É nesse contexto que o voluntariado se aproxima de outra palavra-chave: o altruísmo. A postura de “fazer o bem sem olhar a quem”, que hoje também recebe o nome de filantropia, podendo ser descrita como “amor à humanidade”, é tão antiga quanto o ser solidário. Ao longo da História, há inúmeros exemplos de personalidades que se notabilizaram pela defesa de uma sociedade mais igualitária (veja cinco deles no infográfico abaixo).

“Nas sociedades tradicionais, só existe voluntariado dentro da comunidade. Nas contemporâneas, é a solidariedade com pessoas que não são próximas, e isso foi fundamental para formar o que chamamos de democracia”, analisa o sociólogo Paulo Henrique Martins, professor titular da Universidade Federal de Pernambuco (UFPE) e ex-presidente da Associação Latino-Americana de Sociologia.

“O voluntariado tradicional tinha uma dimensão mais mística, do herói que se sacrifica na guerra para defender sua comunidade. E agora nós vemos um voluntariado envolvendo estrangeiros, com uma dimensão da solidariedade coletiva e pública. É o fato novo que, no meu entender, justifica a ideia de democracia”.

Toneladas de colaboração


Além de socialmente justo, colaborar na construção do bem-estar comum beneficia também quem ajuda. E ganha uma significância ainda maior em um país desigual como o Brasil, especialmente em períodos de crise.
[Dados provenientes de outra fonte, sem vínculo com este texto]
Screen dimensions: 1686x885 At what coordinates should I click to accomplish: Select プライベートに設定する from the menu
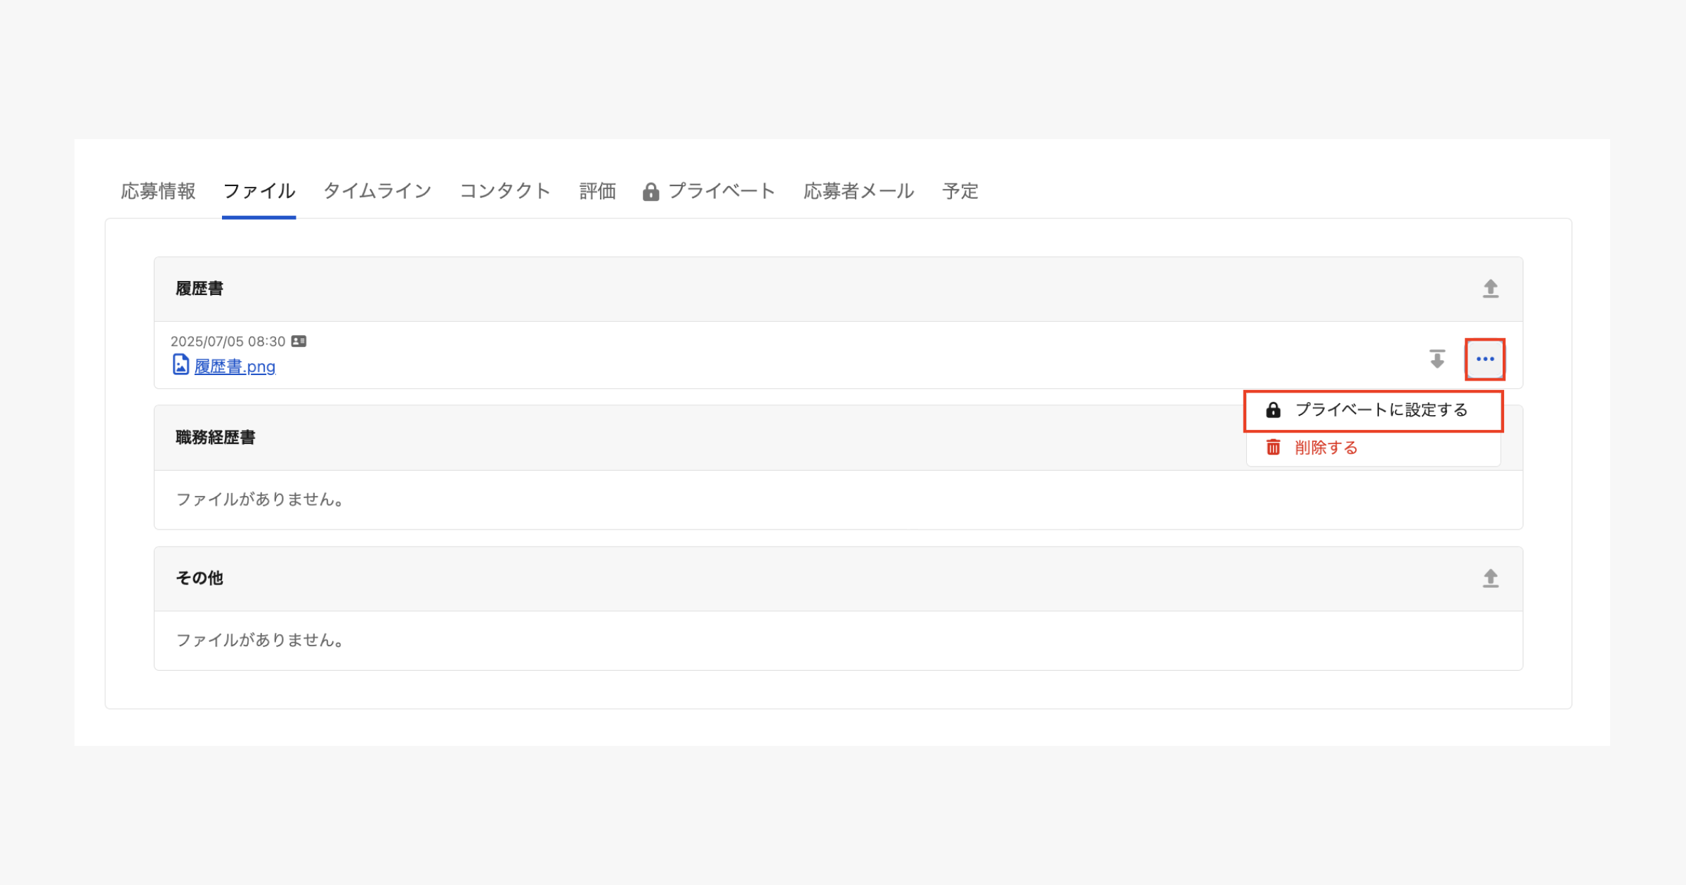click(x=1380, y=410)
Um exemplo disso, daqui do Estado, é a Central Única das Favelas (Cufa), criada há 15 anos com o propósito de promover o desenvolvimento social nas periferias, com o foco em ações de emancipação, como oferta de cursos e apoio para qualificação profissional.

Mas, nos últimos tempos, a instituição passou a articular campanhas assistencialistas, primeiro, para atender a população afetada pela queda da atividade econômica durante a pandemia e, mais recentemente, as vítimas dos deslizamentos e enchentes deste ano.

Somente neste inverno, a Cufa arrecadou 12 mil toneladas de alimentos, além de 500 toneladas roupas e 800 de materiais de limpeza, para 60 mil famílias. Para pôr em prática toda essa logística, a entidade dispôs de cerca de 300 voluntários na época mais crítica das chuvas. Hoje eles são 140 e se reúnem na sede da organização, no bairro de Casa Amarela, Zona Norte do Recife, onde armazenam os donativos e montam as cestas básicas. 

No meio desse batalhão, está Filipe Silva do Nascimento. Desempregado, o jovem de 26 anos, morador de Água Fria, faz questão de participar. “Eu me sinto muito feliz de estar ajudando o próximo e a comunidade que precisa. Quando a gente entrega uma cesta básica, é como se a gente estivesse entregando tudo”, conta.

A artesã Marilene Cardoso, 58, também não deixa de se engajar na causa social. Moradora do Alto Santa Isabel, ela colabora com a Cufa há oito anos. “Ser voluntária tem dois lados. O positivo é você ir de coração, atingir as famílias que necessitam e levar, pelo menos, uma palavra de carinho. A parte negativa são as tragédias. Tem pessoas na minha comunidade que nunca pediram nada a ninguém porque sempre trabalharam, mas, na pandemia, ficaram desempregadas”, relata.

Marilene Cardoso, 58, colabora com a Cufa há oito anos (Foto: Alfeu Tavares/Folha de Pernambuco)

Uma nação solidária


Como em qualquer linha de trabalho, o engajamento é fundamental no voluntariado. O sociólogo Paulo Henrique Martins lembra que, para ser efetiva, a causa empreendida deve despertar nos voluntários uma sensação de “pertencimento comunitário”.

“Quanto menos houver um interesse econômico ou mercantil, mais o voluntariado tem um caráter livre e solidário. A solidariedade é mais espontânea na minha comunidade de pertencimento, seja ela geográfica ou de pessoas com dificuldades compartilhadas”, observa.

Talvez seja por isso que essa conduta de se prontificar para o outro se revela tão potente ao longo dos séculos. Não por acaso, o professor de Filosofia Marcos Gomes, da Universidade Católica de Pernambuco (Unicap), vê na solidariedade uma virtude filosófica.

“É uma força interna, que nós temos, de agir e interagir, reconhecendo a completude e incompletude que há no ser humano. Se eu vejo uma pessoa com fome, eu me sinto solidário porque sei o quanto ela está precisando para se completar como pessoa. Não é um simples sentimento psicológico porque, mais do que sentir, ela me incomoda para agir”, avalia.